I remember being hungry at times, though that was probably because I had just turned 11 when the war started – rationing started at the end of 1939 – and so was entering my teenage years, the hungry years and rationing went on till about 1954. Hunger didn’t stop me from selling my sweet coupons apart from reserving a few for an occasional bar of chocolate; I preferred the cash, to buy a sausage roll or scotch pie. I also contributed to black market goings-on by selling clothing coupons as well – but all my ‘dealings’ were within the family. There was one occasion when the fighting had ended and a police sergeant friend of the family came visiting when Mother was ironing on the kitchen table and he laid a couple of things on the table, saying These are for you. I think it was a packet of tea and a bag of sugar – rationed stuff, anyway. Mother was silent, and I could see the thoughts that were rushing through her head: What was this? A policeman on the black market? Was he testing her to see if she would accept? If she did would he arrest her?
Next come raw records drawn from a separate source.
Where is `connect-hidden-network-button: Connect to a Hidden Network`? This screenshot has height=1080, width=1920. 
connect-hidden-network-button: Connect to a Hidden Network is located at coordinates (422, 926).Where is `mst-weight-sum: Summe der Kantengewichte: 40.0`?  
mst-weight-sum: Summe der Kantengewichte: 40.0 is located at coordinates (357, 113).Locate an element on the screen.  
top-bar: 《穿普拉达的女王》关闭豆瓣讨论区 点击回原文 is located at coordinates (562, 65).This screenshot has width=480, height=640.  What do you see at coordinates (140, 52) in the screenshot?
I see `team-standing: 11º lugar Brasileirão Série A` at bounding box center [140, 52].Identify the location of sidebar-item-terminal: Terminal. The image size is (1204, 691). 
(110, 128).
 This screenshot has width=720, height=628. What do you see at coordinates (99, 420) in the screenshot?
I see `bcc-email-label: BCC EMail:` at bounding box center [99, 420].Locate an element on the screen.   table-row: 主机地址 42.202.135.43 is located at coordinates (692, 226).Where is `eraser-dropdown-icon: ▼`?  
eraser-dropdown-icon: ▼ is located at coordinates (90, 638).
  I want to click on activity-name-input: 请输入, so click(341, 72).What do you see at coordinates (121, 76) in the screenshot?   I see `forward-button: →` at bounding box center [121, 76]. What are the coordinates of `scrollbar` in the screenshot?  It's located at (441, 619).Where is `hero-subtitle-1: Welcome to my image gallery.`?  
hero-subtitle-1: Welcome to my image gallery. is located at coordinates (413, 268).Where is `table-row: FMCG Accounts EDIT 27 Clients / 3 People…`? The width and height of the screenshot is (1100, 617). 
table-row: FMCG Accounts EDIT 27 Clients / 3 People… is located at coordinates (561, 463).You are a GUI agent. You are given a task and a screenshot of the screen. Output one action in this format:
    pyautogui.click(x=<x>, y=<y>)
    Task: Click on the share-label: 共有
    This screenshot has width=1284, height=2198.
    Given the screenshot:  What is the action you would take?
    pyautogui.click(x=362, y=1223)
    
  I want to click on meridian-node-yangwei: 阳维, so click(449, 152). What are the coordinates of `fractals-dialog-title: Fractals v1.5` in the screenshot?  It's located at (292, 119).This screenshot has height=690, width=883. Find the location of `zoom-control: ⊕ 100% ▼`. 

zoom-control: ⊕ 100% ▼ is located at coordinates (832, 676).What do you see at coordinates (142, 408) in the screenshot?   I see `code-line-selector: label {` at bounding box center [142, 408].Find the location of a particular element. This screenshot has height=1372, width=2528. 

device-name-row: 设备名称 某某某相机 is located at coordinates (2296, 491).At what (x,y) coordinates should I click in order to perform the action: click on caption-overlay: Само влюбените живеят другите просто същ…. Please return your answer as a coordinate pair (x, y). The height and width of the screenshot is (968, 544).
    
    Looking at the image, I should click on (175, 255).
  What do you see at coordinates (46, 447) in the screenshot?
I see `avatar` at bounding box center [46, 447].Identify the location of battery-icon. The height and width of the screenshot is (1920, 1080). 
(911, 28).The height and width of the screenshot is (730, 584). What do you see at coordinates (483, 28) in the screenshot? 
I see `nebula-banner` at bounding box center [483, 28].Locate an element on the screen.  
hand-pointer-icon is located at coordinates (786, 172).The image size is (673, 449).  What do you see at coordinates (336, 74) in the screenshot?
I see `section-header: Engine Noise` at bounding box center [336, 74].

On the good side were Mother’s ingenuity in somehow producing nice, if rather monotonous, meals and all her jam-making and fruit bottling in summer (though storage jars were a problem and treated like Ming vases). Dad’s constant supply of veg: one thing I really loved were boiled turnip tops which had a lovely flavour similar to spinach but tastier. Recently I mentioned to someone that I couldn’t think why they weren’t sold on veg counters and was told they were banned because they contained something vaguely narcotic – don’t know if that’s true or not. And there was always the canteen at work to fill up on stodge.